Bankruptcy often allows a debtor to resolve debts through the division of assets among secured and unsecured creditors. Certain bankruptcy proceedings allow a debtor to stay in business and use revenue generated to resolve his or her debts. An additional purpose of bankruptcy law is to allow certain debtors to free themselves (to be discharged) of overwhelming financial obligations.

There are two basic types of Bankruptcy proceedings:

  • A filing under Chapter 7 is called liquidation.

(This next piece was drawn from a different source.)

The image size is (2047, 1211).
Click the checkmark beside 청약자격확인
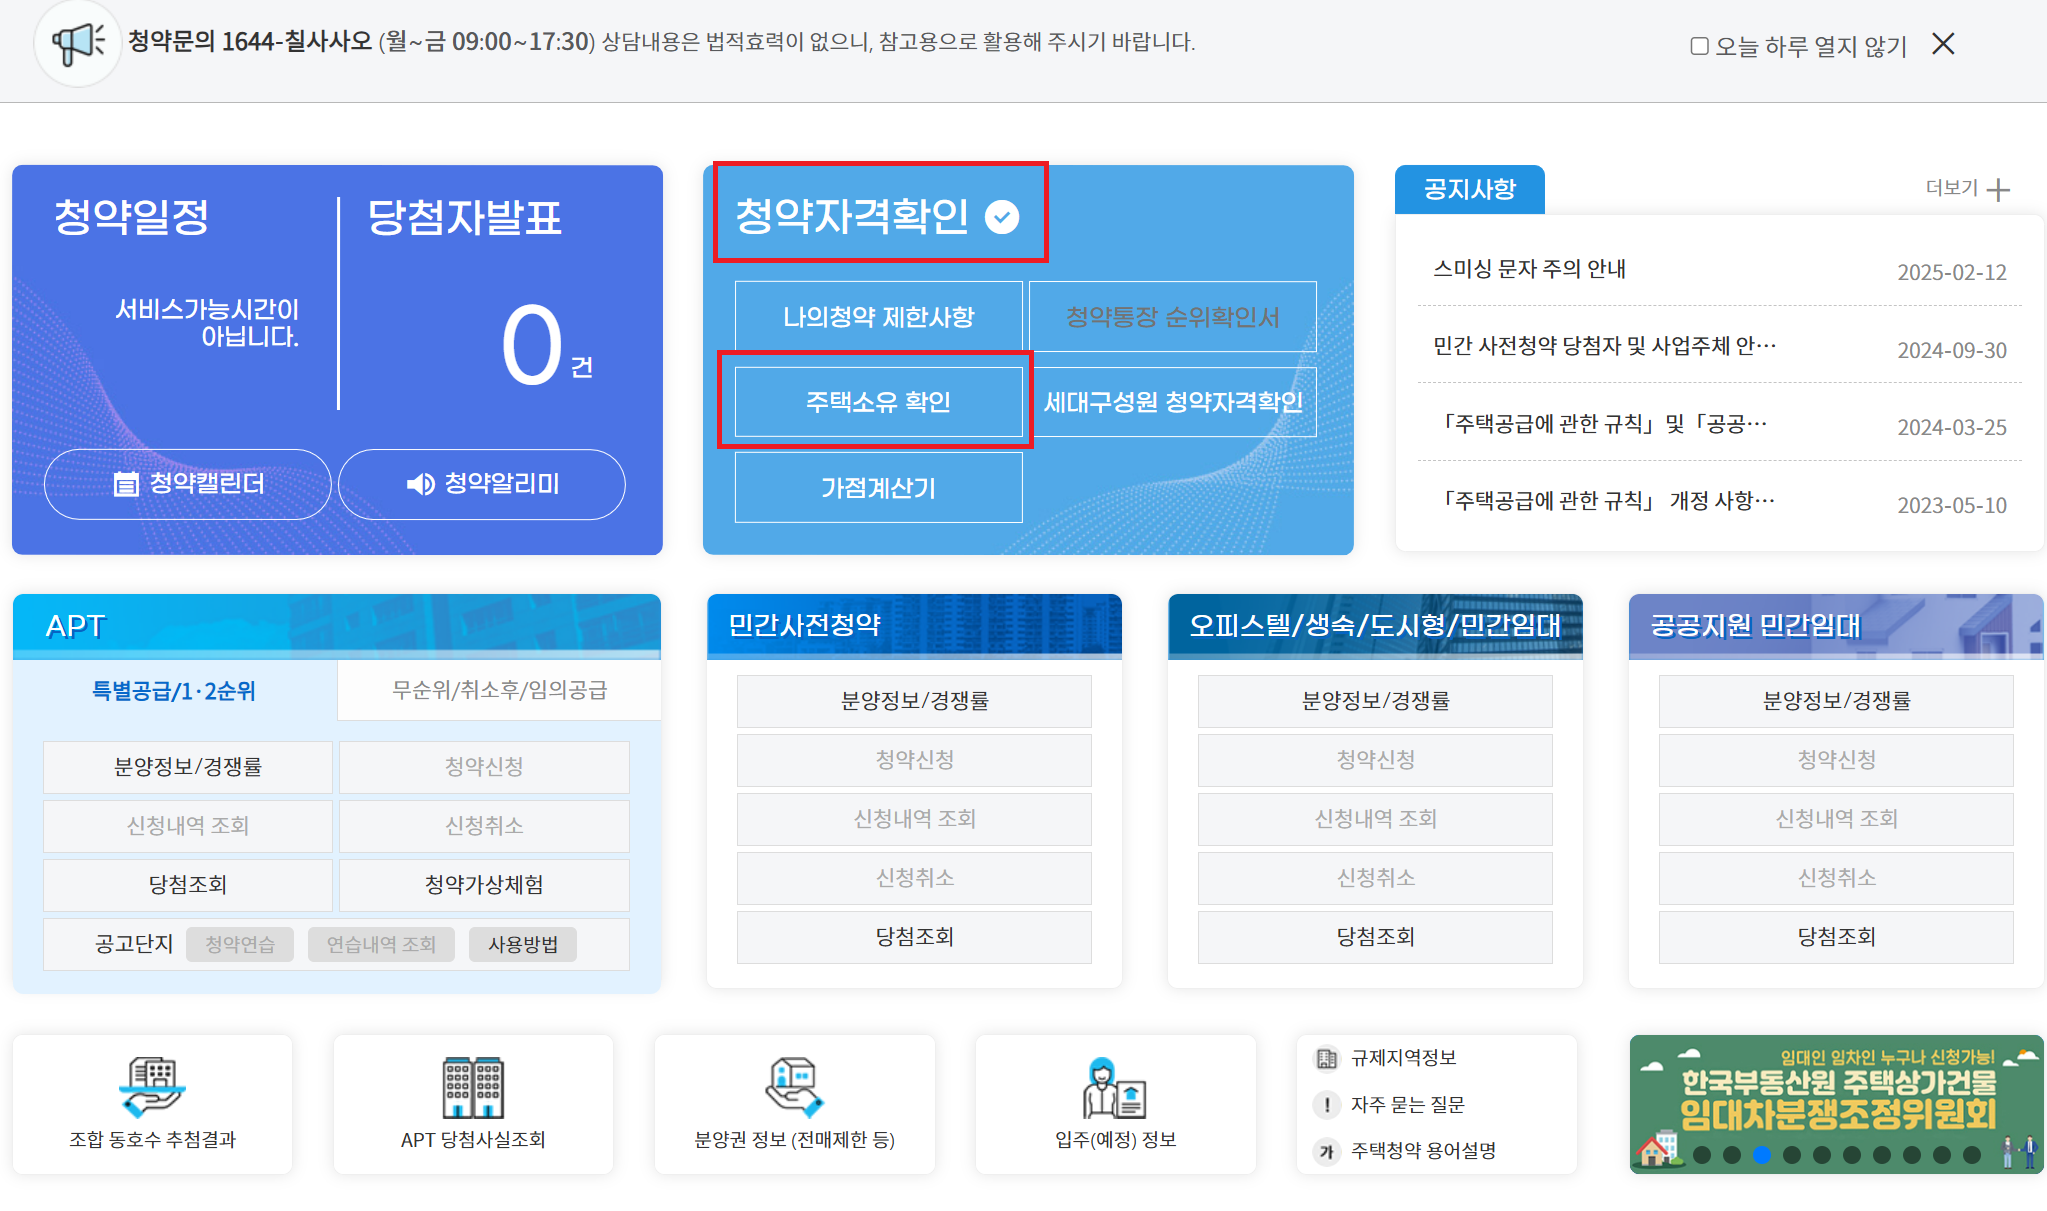(1003, 213)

Liquidation involves the appointment of a trustee who collects the non-exempt property of the debtor, sells it and distributes the proceeds to the creditors.
  • Bankruptcy proceedings under Chapters 11, 12, and 13 involve the rehabilitation of the debtor to allow him or her to use future earnings to pay off creditors.

Under Chapter 7, 12, 13, and some 11 proceedings, trustees are appointed to supervise the assets of the debtor. A bankruptcy proceeding can either be entered into voluntarily by a debtor or initiated by creditors.

After a bankruptcy proceeding is filed, creditors, for the most part, may not seek to collect their debts outside of the proceeding. The debtor is not allowed to transfer property that has been declared part of the estate subject to proceedings. Furthermore, certain pre-proceeding transfers of property, secured interests, and liens may be delayed or invalidated.